● What you will do
Please return every line of the data below that contains the word "size", copied unchanged.

····················

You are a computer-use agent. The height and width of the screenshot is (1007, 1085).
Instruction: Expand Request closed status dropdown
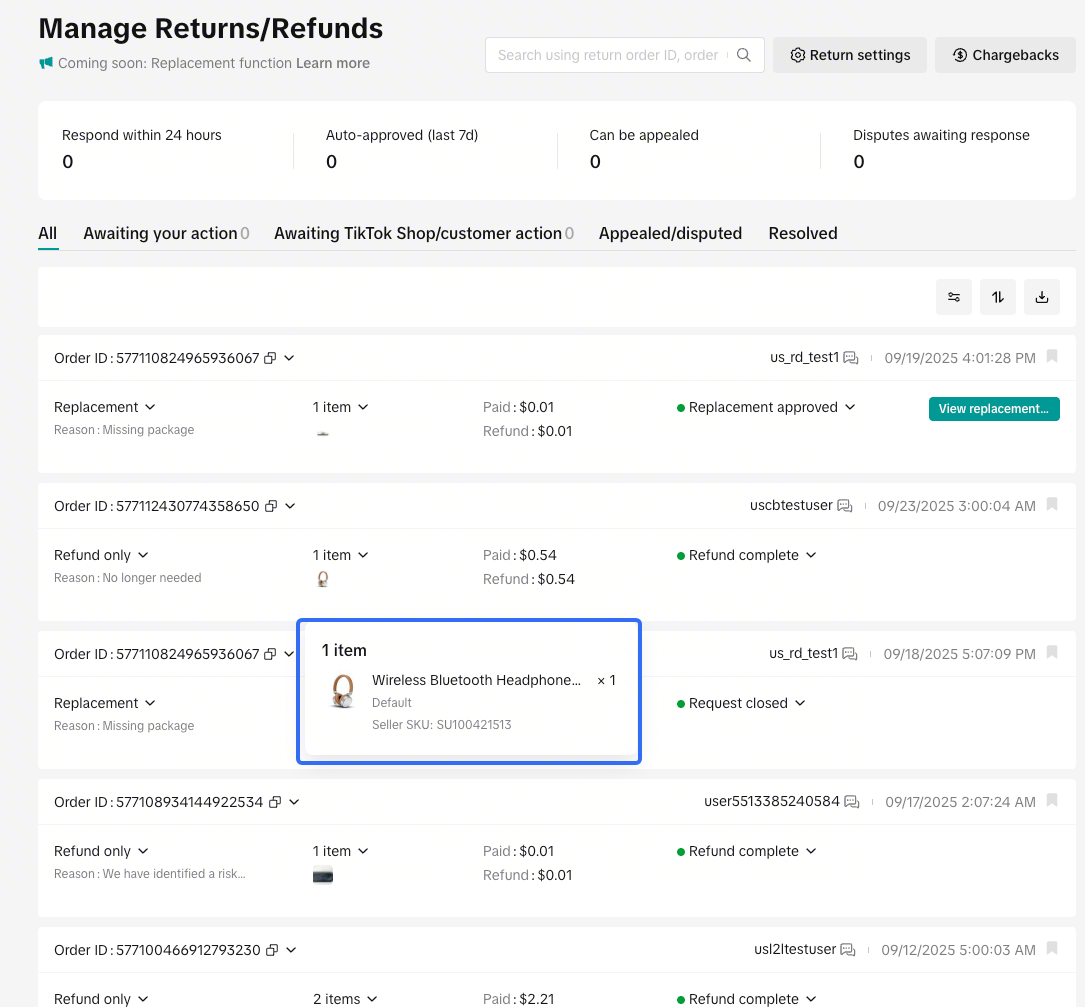[800, 703]
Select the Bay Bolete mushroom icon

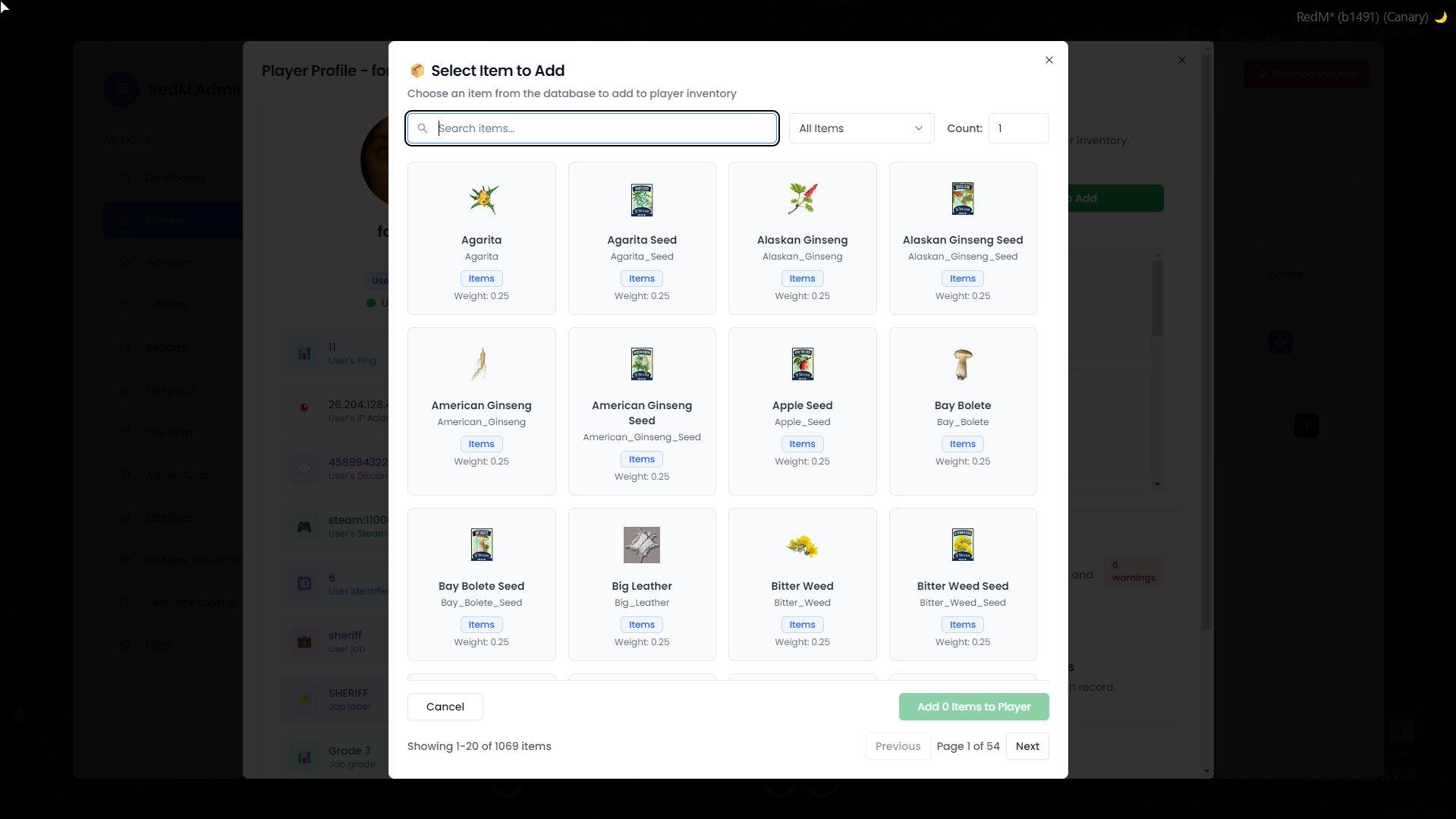962,364

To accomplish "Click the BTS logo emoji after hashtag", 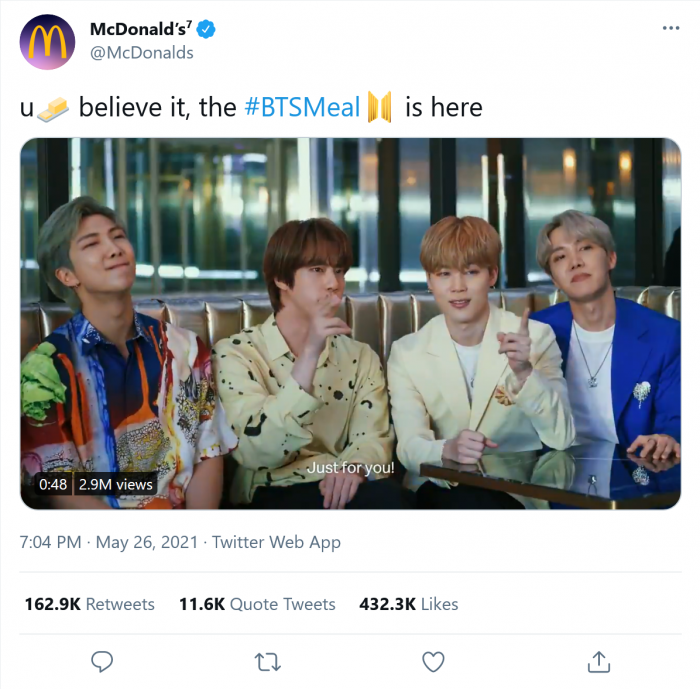I will point(381,107).
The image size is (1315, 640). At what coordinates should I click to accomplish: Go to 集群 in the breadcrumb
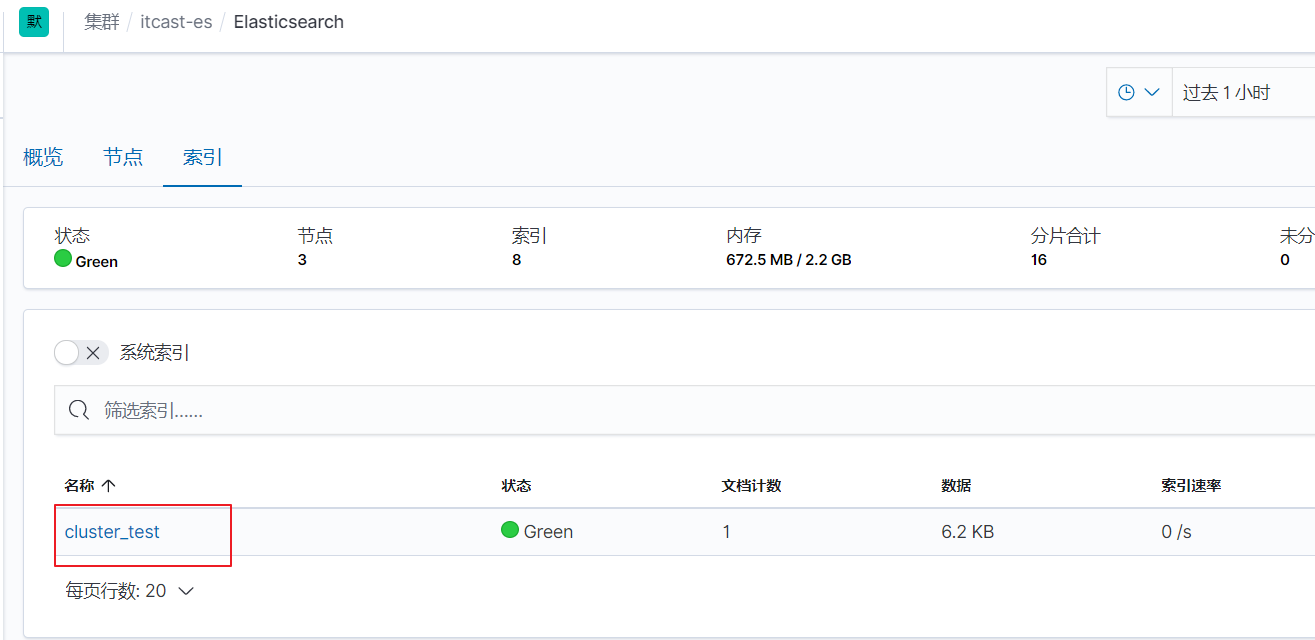(102, 22)
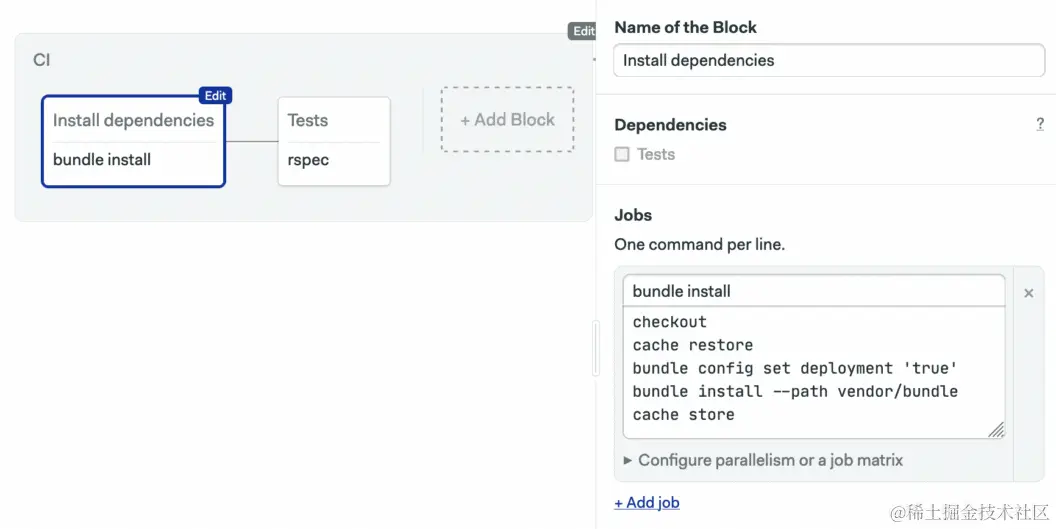This screenshot has width=1056, height=529.
Task: Focus the bundle install job name field
Action: (813, 291)
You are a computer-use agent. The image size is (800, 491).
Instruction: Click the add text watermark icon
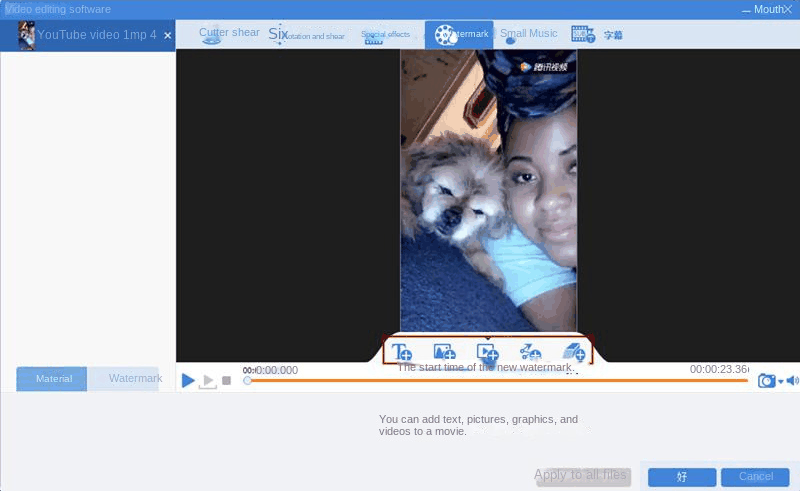[x=402, y=351]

····················

● The output
The image size is (1315, 640). At what coordinates should I click to accomplish: Go to 集群 in the breadcrumb
You are a computer-use agent. The image size is (800, 491).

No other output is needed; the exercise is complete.